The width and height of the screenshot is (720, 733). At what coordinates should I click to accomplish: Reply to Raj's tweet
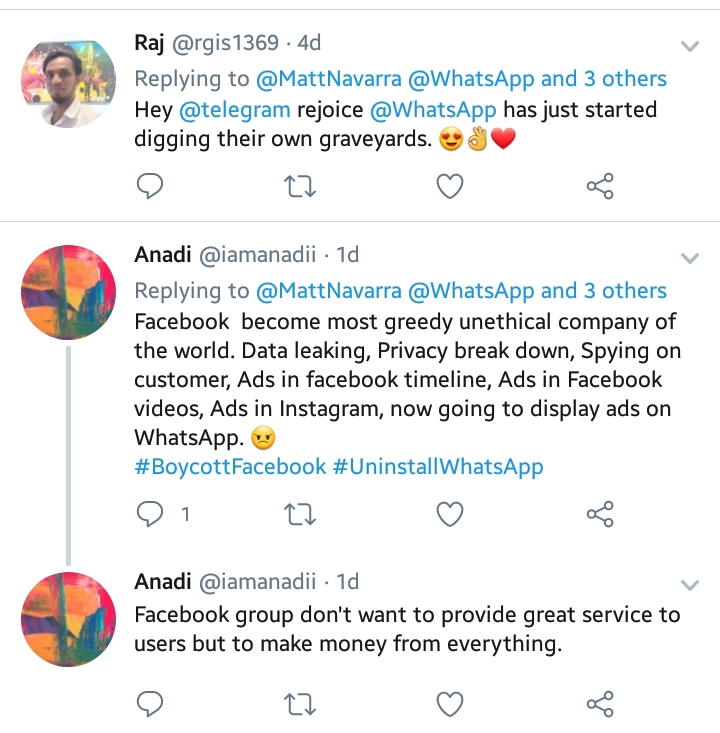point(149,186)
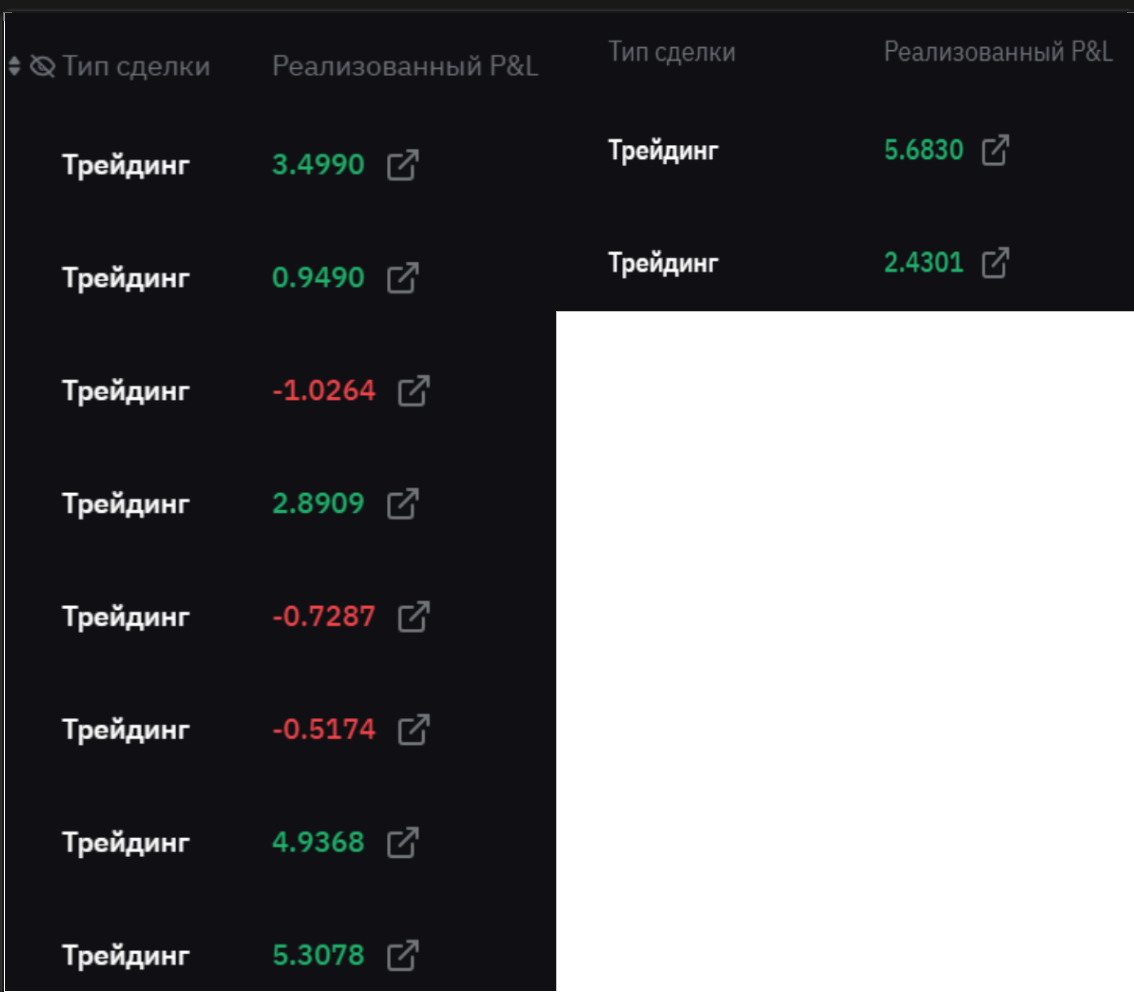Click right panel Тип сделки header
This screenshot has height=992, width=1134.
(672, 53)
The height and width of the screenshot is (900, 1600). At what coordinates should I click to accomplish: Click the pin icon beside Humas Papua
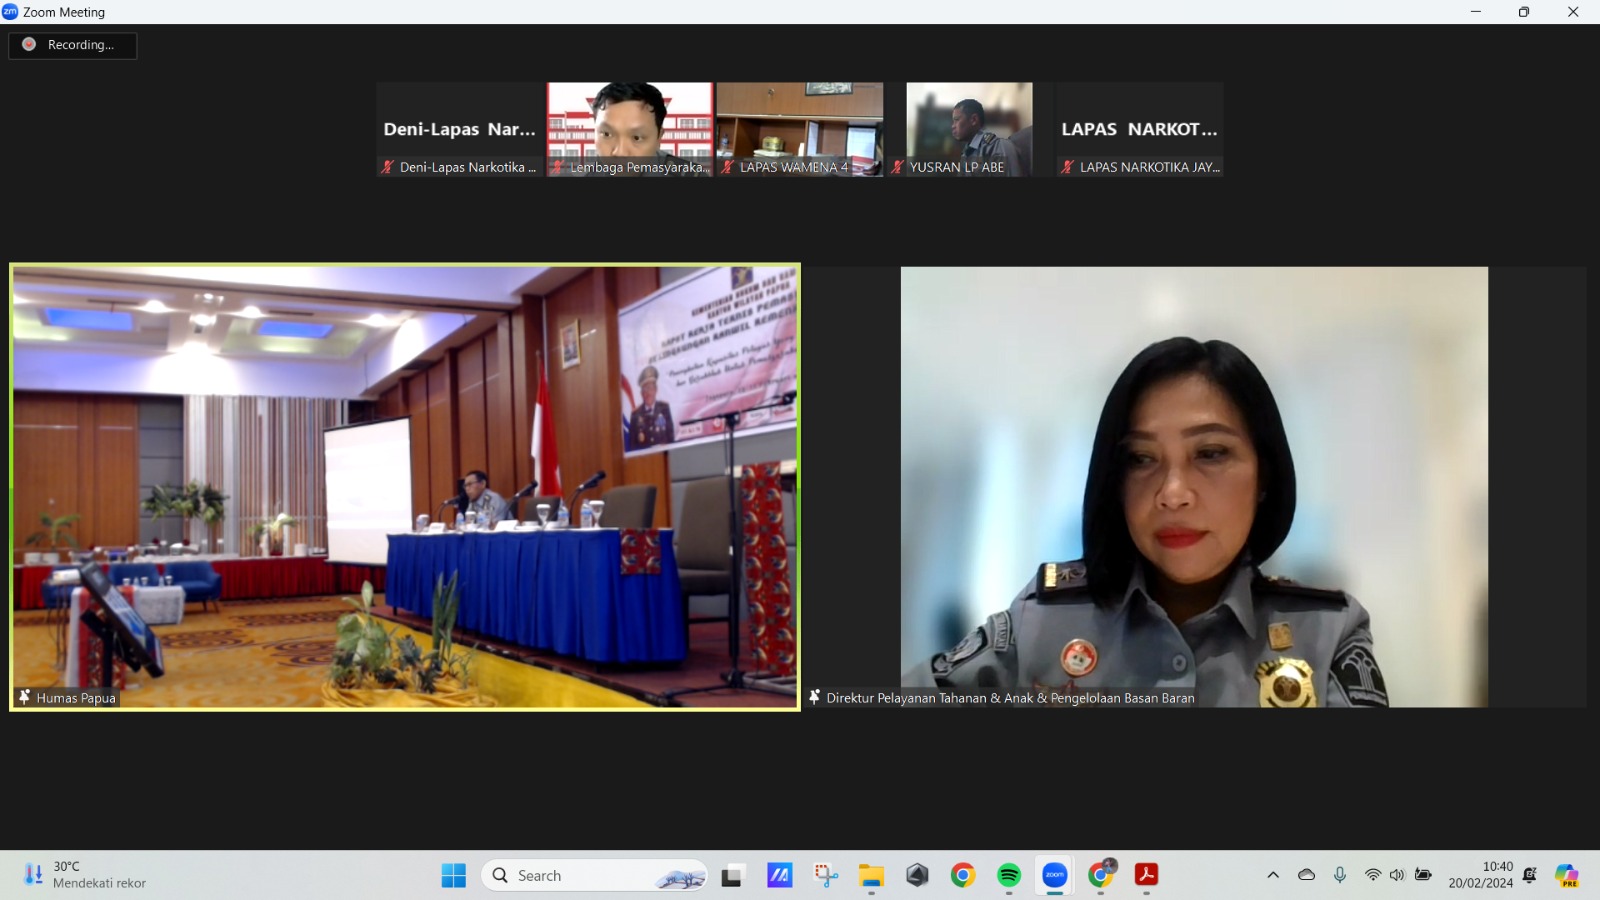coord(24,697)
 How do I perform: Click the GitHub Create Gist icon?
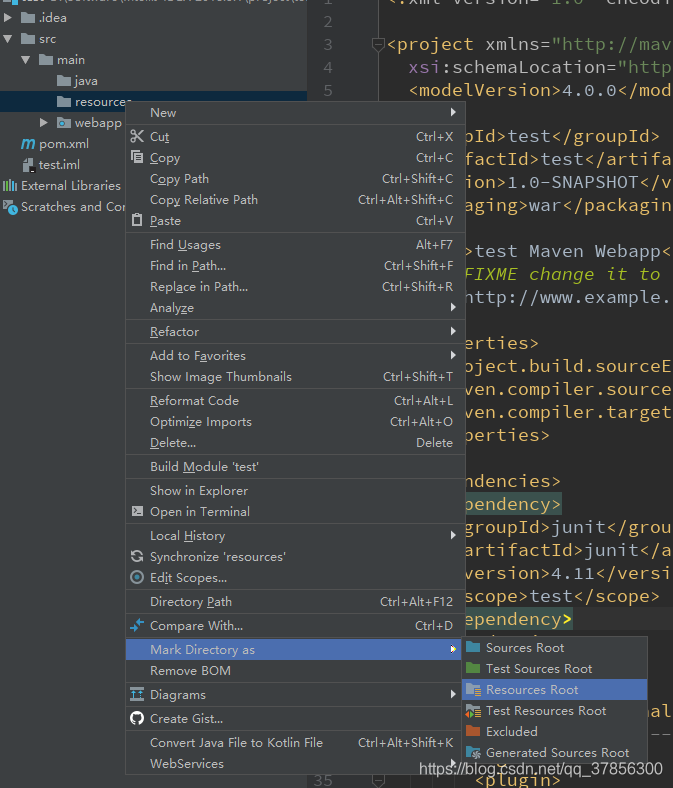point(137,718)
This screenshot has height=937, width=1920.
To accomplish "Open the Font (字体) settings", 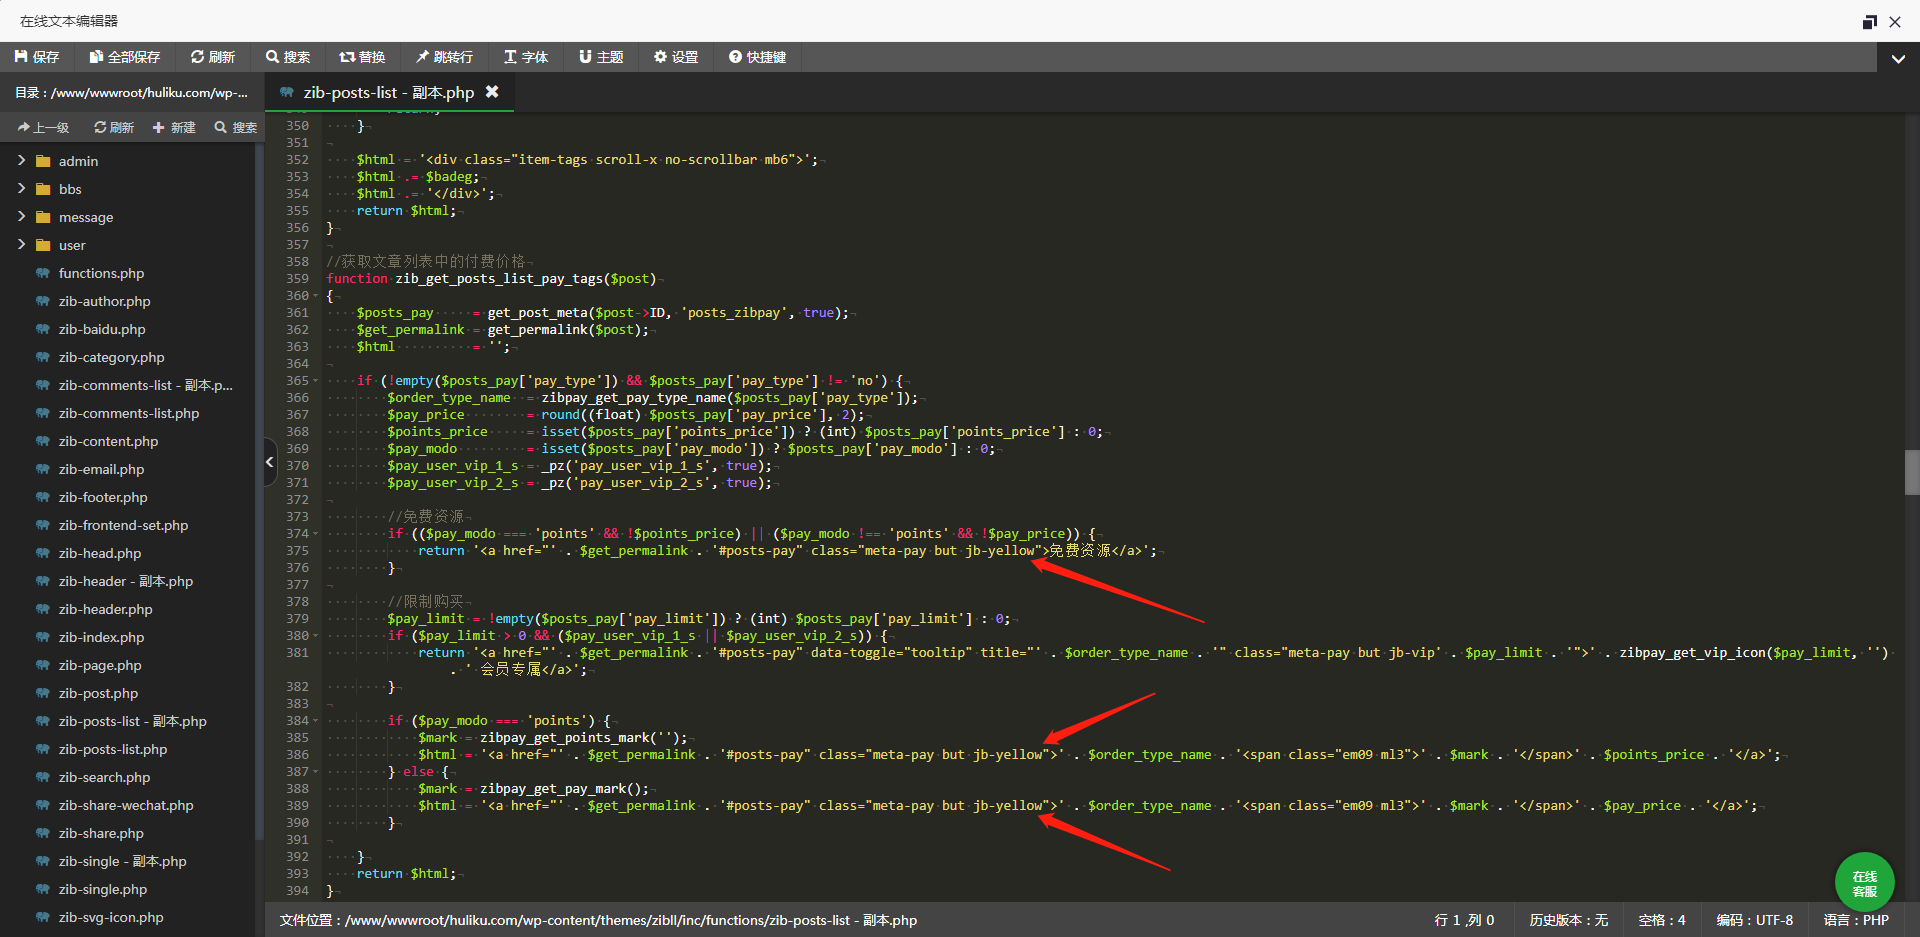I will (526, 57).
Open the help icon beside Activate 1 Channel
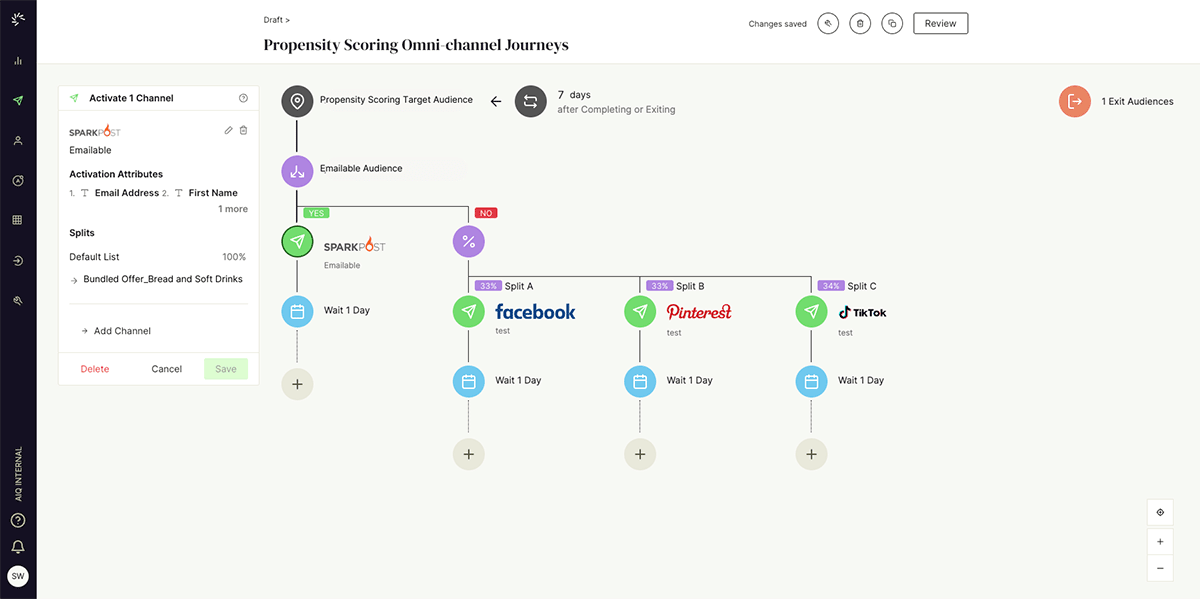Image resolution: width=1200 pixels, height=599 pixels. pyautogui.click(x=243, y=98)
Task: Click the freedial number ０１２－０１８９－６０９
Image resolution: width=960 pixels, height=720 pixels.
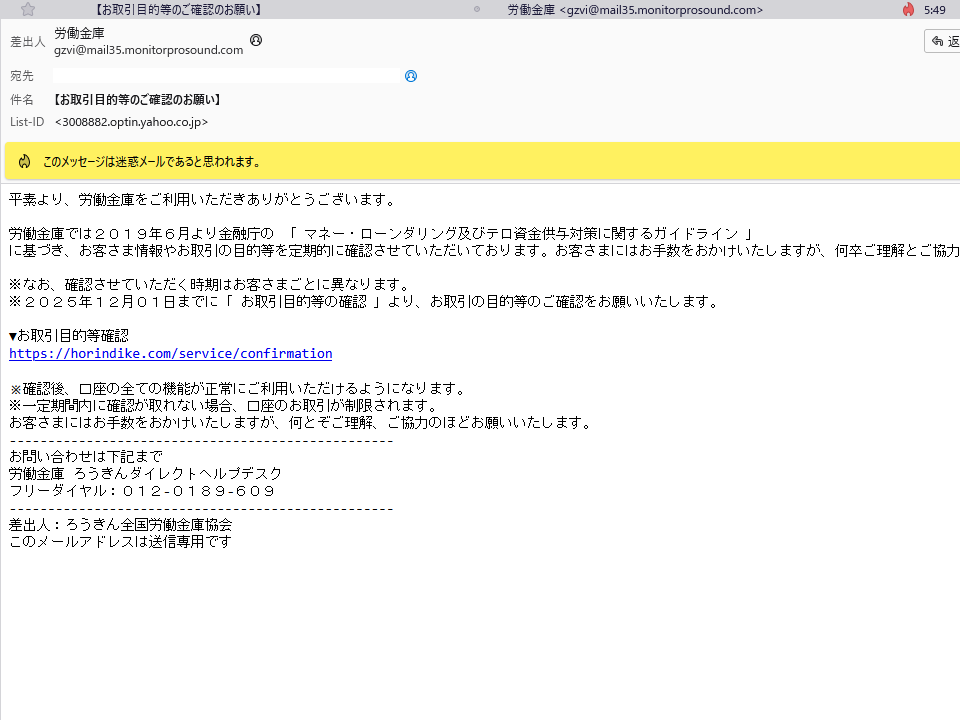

- To be done:
Please copy everything from the line containing "Task: Click the freedial number ０１２－０１８９－６０９" down to the end of the data, and leave the pictures out of your answer.

- The reply:
Task: Click the freedial number ０１２－０１８９－６０９
Image resolution: width=960 pixels, height=720 pixels.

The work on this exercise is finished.